Tulum was once known for its laid-back atmosphere and pristine beaches, but now it is known chiefly for partying. Photo: Carlos Rosado van der Gracht / Yucatán Magazine

Over the last couple of decades, Tulum has earned the title of the party capital of the Riviera Maya

But large drug-fuelled parties and a sense of anything goes have created an atmosphere that even several investors are starting to worry about. 

“We don´t want people to only think of Tulum as a party destination. We really have so much more to offer,” said Tulum’s hotel association vice-president, Alfredo Soto Martínez. 

Also causing concern are the rising levels of violence in the resort town, as well as unregulated and unfettered growth. 

In a recent meeting of Tulum’s hotel association, members highlighted the importance of creating an atmosphere of safety and returning Tulum to the “tranquil paradise” it once was.

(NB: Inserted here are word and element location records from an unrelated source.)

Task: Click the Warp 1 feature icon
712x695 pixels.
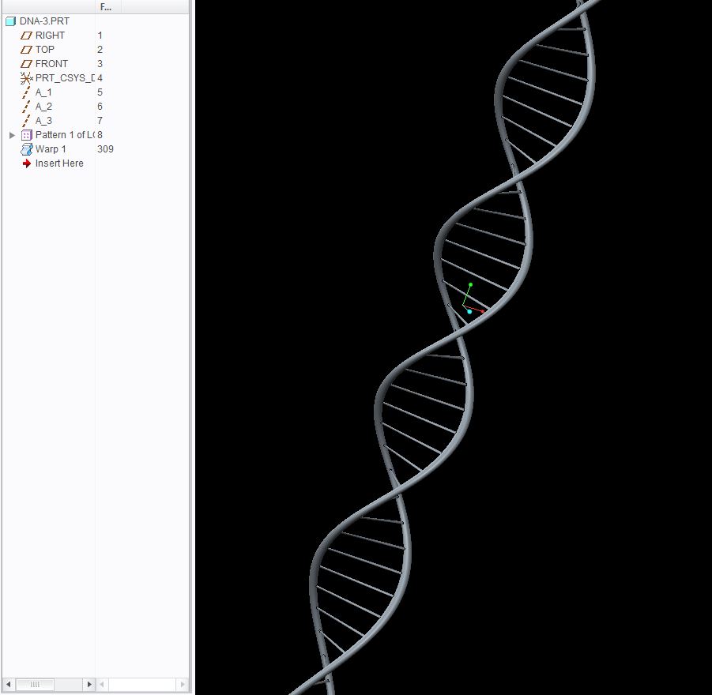Action: point(26,148)
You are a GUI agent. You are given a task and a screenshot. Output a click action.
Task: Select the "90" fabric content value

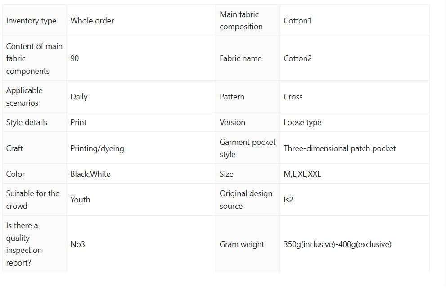[75, 59]
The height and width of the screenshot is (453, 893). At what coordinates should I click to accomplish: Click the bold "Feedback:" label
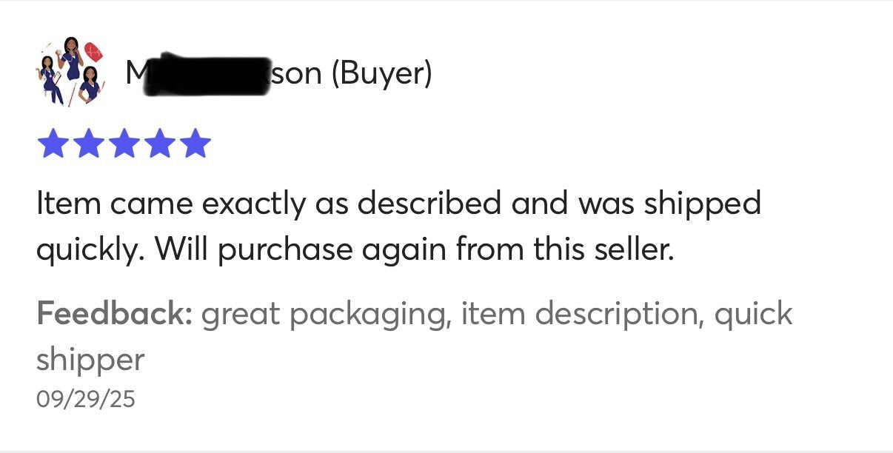114,314

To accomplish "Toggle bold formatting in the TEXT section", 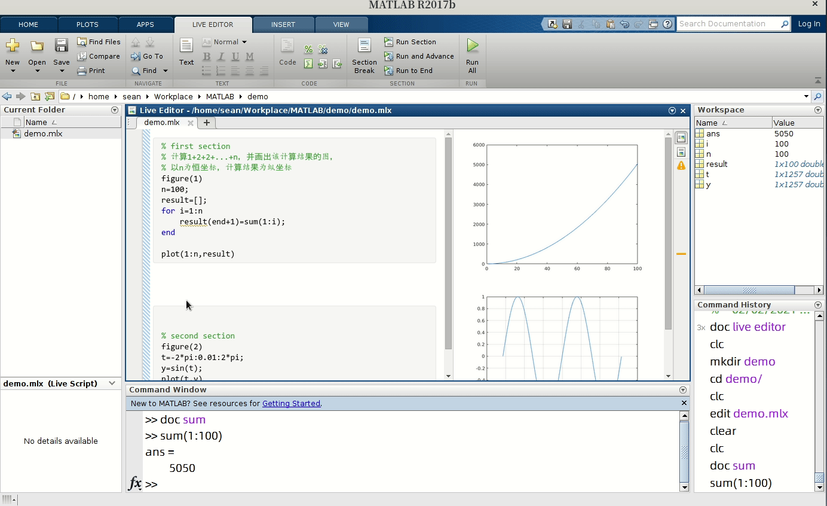I will tap(206, 56).
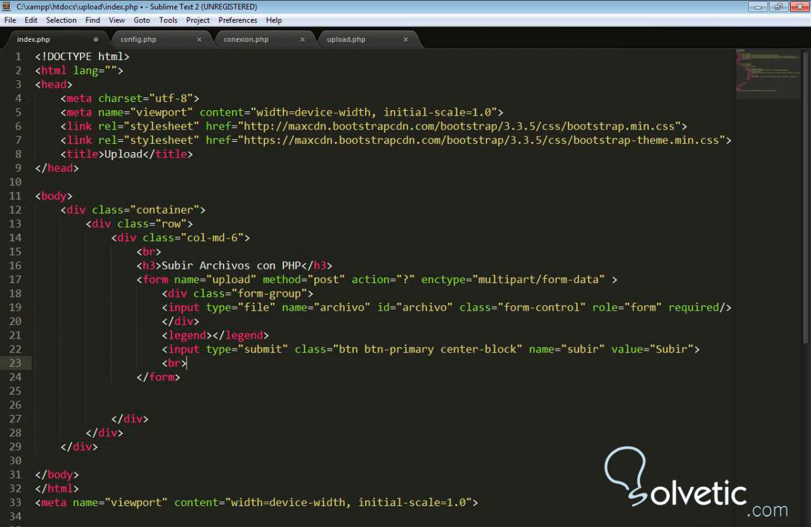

Earlier: Tulum hotel forbids employees to speak Mayan amongst themselves

Similar concerns have been voiced in other nearby resort communities, including Playa del Carmen. 

But other than being victims of their success, it is true that authorities in these resort cities have turned a blind eye to illegal activities and allowed a party atmosphere to thrive. 

There is also the issue of police harassment, often in the early morning hours when tourists return to their hotels.

“I have been shaken down for money by police twice since I got to Tulum. There certainly is a feeling that the cops are here to take advantage of you,” an American tourist, Vince McNeil, told  Yucatán Magazine last summer.

Illegal drug dealing also seems to be becoming more and more blatant as middlemen often whisper, or sometimes even scream at passing tourists, “coke, weed, crystal!”